Add a compress-level parameter #418

dybvig · 2019-04-11T02:44:24Z

This patch adds a compress-level parameter that can be used to control the amount of effort expended compressing, whether with the default LZ4 compression or gzip compression. The parameter can take on one of the symbolic values low, medium, high, or maximum. The default is medium, which for LZ4 currently maps to LZ4HC_CLEVEL_MIN and is both more effective and slower (at compression, but not decompression) than the previous default.
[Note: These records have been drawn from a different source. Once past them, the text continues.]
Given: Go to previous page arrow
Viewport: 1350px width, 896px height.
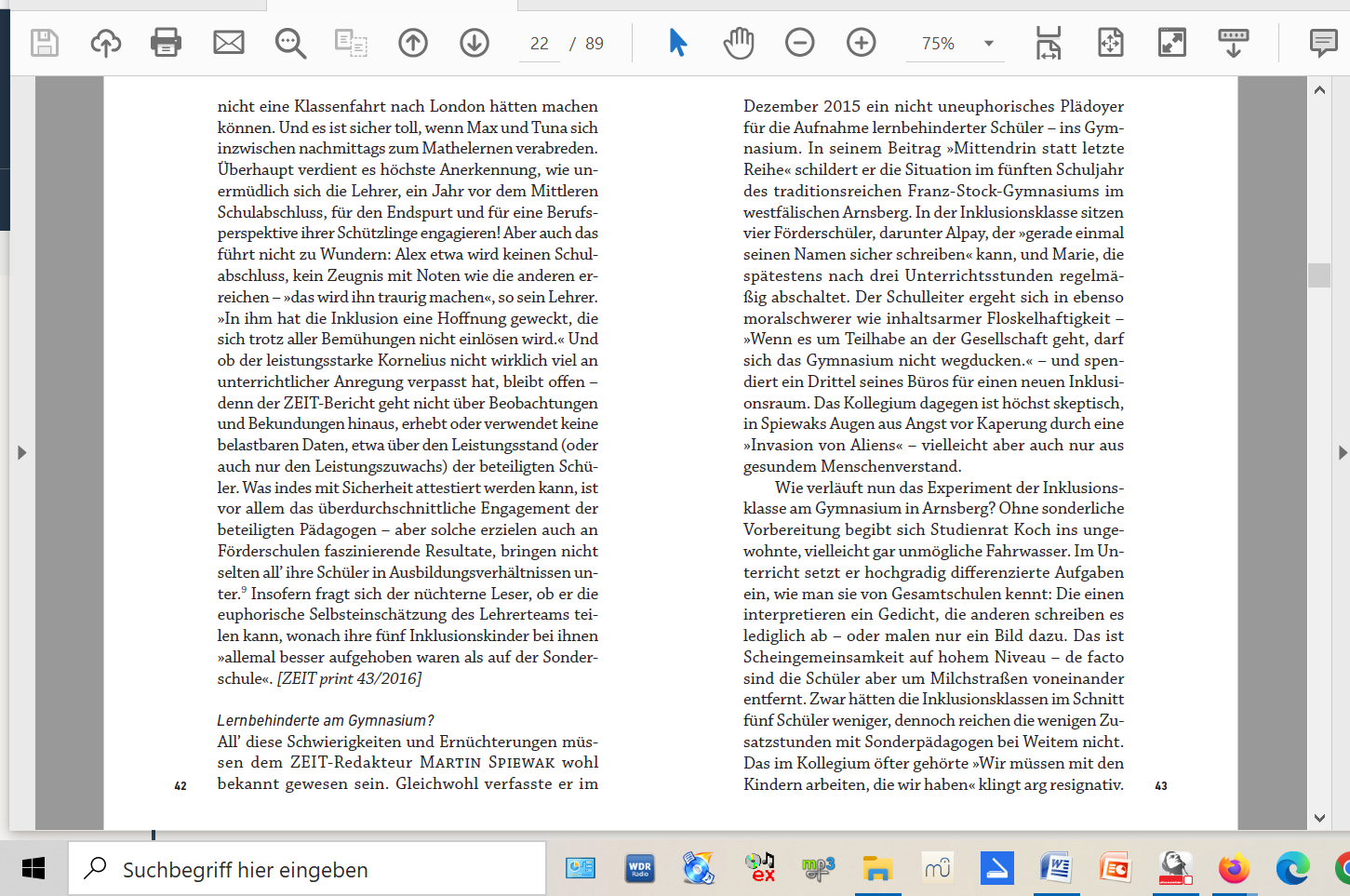Looking at the screenshot, I should pos(413,43).
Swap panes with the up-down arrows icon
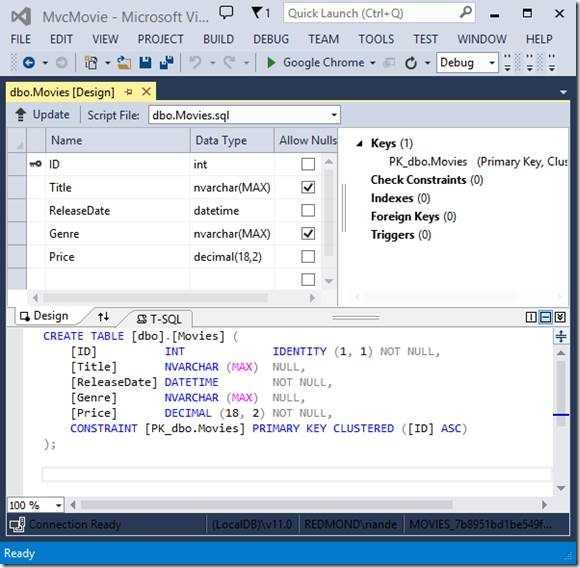Viewport: 580px width, 568px height. pos(104,317)
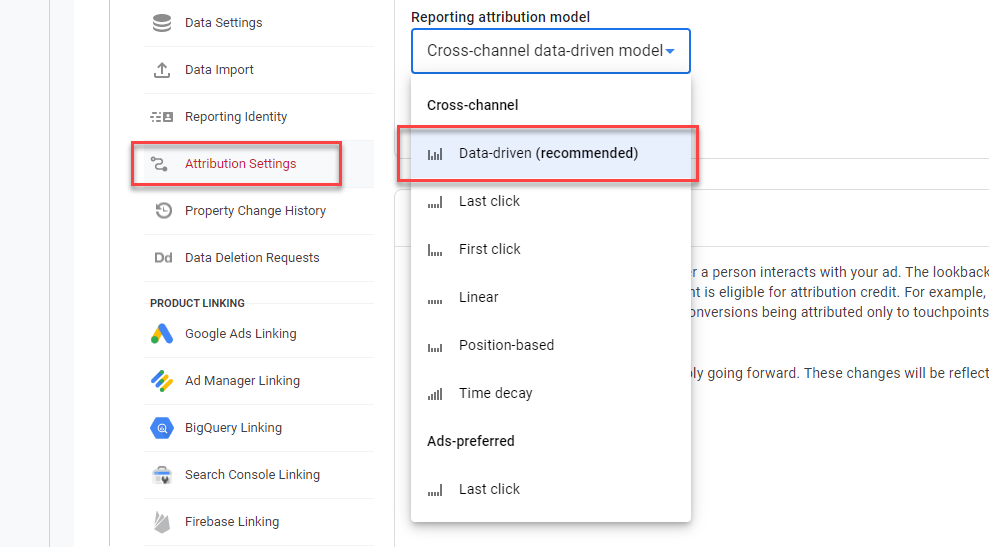Select the First click attribution option
The image size is (989, 547).
(x=489, y=250)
The patch also makes several changes to the LZ4-support code added in #410; in particular, it restructures the code a bit, puts the compress format directly in the thread context (which now also holds the compress level), and changes how the compressed bytevector compression format and length are stored in the header word. I have tested the changes on OSX and Linux but not Windows.
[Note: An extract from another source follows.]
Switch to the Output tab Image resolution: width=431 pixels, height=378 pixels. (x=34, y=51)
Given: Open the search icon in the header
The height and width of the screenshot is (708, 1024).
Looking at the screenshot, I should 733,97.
mflatt · 2019-04-11T14:05:10Z

These changes look good to me.

(Just to confirm, Racket-on-Chez builds fine with the patch, its boot file size goes down by about 17%, and load time remains about the same and maybe slightly faster.)

burgerrg

Thanks for the changes and for finding the missing documentation from the named condition and mutex change! I found a bug in the tag extraction of compressed bytevectors, a couple missing casts for the Windows C compiler, and a couple typos. I'm running the mats on Windows now. So far ta6nt passed o=0 and o=3.

c/externs.h

c/compress-io.c

c/new-io.c

csug/io.stex

s/bytevector.ss

c/new-io.c

burgerrg · 2019-04-11T23:55:44Z

All the Windows mats passed!

dybvig · 2019-04-12T00:52:26Z

Thanks for the corrections!

c/compress-io.c

c/thread.c

owaddell · 2019-04-18T10:36:24Z

Thanks for all the changes on this branch! Valgrind's memcheck tool is happy now.

Note typo on line 85 of compress-io.c: "lcoal" -> "local".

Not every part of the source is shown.